For this 5 timepoint grouping I have been based on the plotMDS results and the DE analyses between times. And here comes my next question:
- From what data should MDS plots be done: raw counts or normalized counts? I would say normalized data cause they take into account lib. sizes. The point is I don't obtain the same results when running next commands:
# First one DGE <- calcNormFactors(DGE, method = "TMM") plotMDS(DGE)
# Second one DGE_norm <- tmm(DGE$counts, long = 1000, lc = 0, k = 0) plotMDS(DGE_norm)
calcNormFactors() doesn't actually normalize the counts, just calculates the normalization factor. However in the edgeR manual (https://www.bioconductor.org/packages/devel/bioc/vignettes/edgeR/inst/doc/edgeRUsersGuide.pdf), sections 4.1.4 and 4.1.5, the pass to limma::plotMDS() this normalized DGElist, such as the first comand above.
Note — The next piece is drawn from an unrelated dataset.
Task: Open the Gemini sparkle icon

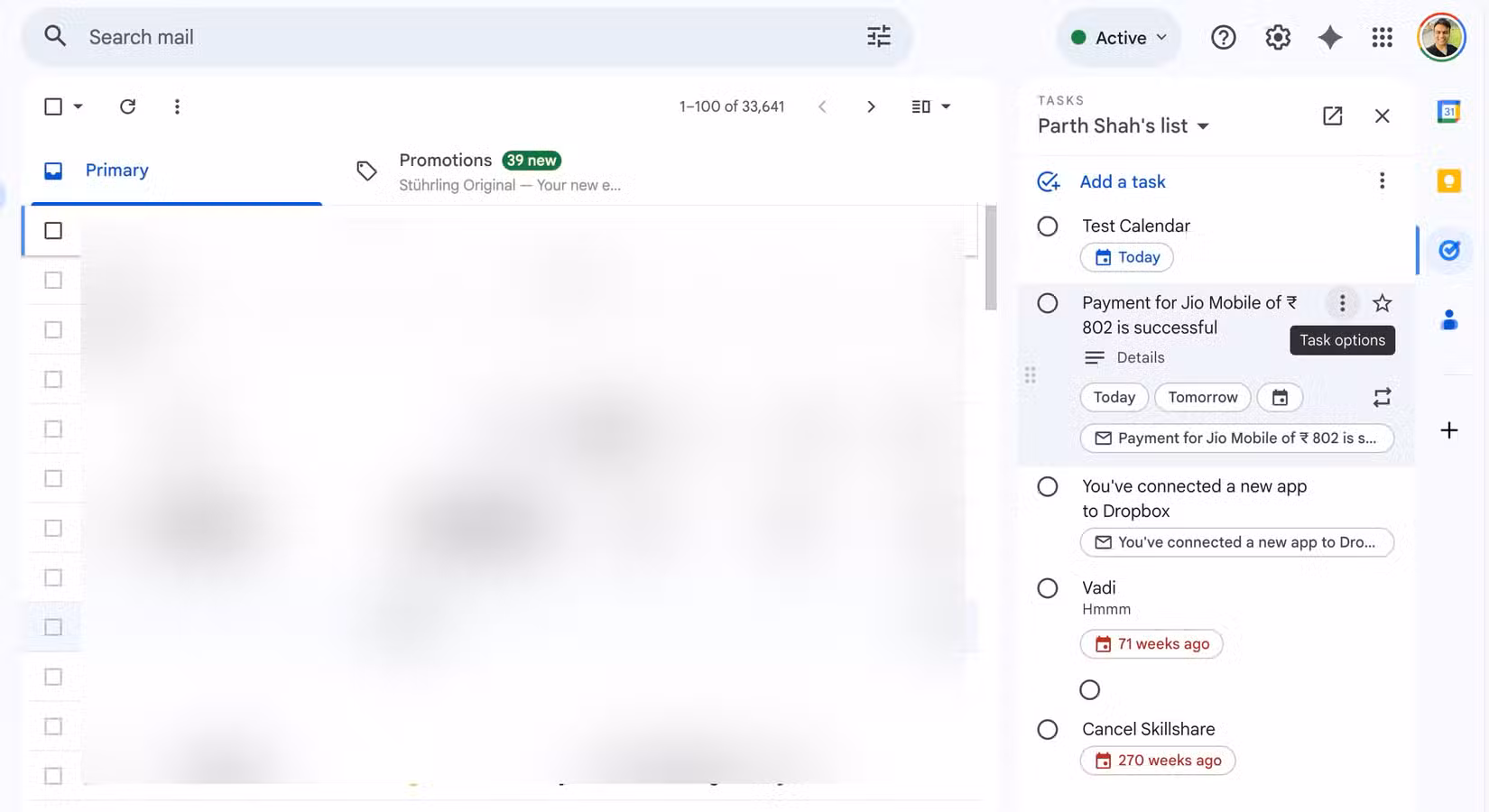Action: pyautogui.click(x=1329, y=37)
Doing that I obtain the same MDS plot that with the raw counts (the raw DGElist without doing calcNormFactors()). The second command does generate a different plot. I could attach the plots if someone ask for them.
I'm interested in knowing how my samples group because I need to reduce the timepoints from 12 to 4-6 in order to use maSigPro.